The biggest problem I've found with my duck boxes is that wasps tend to take over.  A snake would make me real jumpy too especially around water like that.


----------



## little rascal (Mar 26, 2006)

*abandoned boxes*

it will take 2-3 times for her to abandon the box. I have two boxes on my pond and they have been scared out of them a couple times but they always come back. Something I have learned is... get the box ready in January. Meaning, open it up and take out the empty shells from the last hatch and change the shavings, they can nest as early as Febuary. Don't bother with it again til' fall or late winter.
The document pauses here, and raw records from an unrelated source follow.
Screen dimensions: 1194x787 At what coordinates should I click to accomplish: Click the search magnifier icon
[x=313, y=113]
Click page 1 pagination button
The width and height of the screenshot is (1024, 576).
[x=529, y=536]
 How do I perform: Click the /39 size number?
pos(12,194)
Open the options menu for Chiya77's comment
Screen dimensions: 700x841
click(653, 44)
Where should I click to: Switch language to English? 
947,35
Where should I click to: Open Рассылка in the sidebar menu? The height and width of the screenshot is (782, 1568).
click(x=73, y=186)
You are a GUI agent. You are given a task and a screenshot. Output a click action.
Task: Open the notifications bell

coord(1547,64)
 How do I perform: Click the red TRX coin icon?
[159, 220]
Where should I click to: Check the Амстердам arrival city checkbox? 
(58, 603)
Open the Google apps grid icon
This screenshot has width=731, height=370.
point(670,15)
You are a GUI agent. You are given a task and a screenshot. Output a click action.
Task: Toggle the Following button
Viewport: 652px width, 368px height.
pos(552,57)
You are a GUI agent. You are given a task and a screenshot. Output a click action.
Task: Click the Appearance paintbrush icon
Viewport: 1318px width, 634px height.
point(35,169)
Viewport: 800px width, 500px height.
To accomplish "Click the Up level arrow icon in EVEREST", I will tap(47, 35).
Also some tips would be.... put it on a post out in open water if possible, if not... clear any branches from around it and face the entrance southerly or westerly so the cold north, northwest winds won't blow directly in the entrance. Put it where it get's plenty sunshine and you will have just successfully contributed to the population of the beatiful wood duck population!!!!!


----------



## GeauxLSU (Mar 26, 2006)

*All is well.*

She'll be back.  Good there are already eggs in it.  If you are lucky enough to find out when the brood leaves the nest, clean it out.  It is possible to get up to three separate hatches out of a box if kept clean.  Obviously not possible if you can't watch the box often enough.  I've got 3 in view of my back window and I've only seen a brood emerge ONCE.  But it was very cool.


----------



## little rascal (Mar 27, 2006)

*Lucky indeed.....*

...when the brood gets ready to pull out, they pull the houdini. Them birds are gone...vanished.


----------



## GeauxLSU (Mar 27, 2006)

THunter said:
			
		

> Are they in them this year yet, Phil?
> 
> THunter


Been in 'em for several weeks Tommy.  Not sure if when they actually laid, but they are definitely occupied.


----------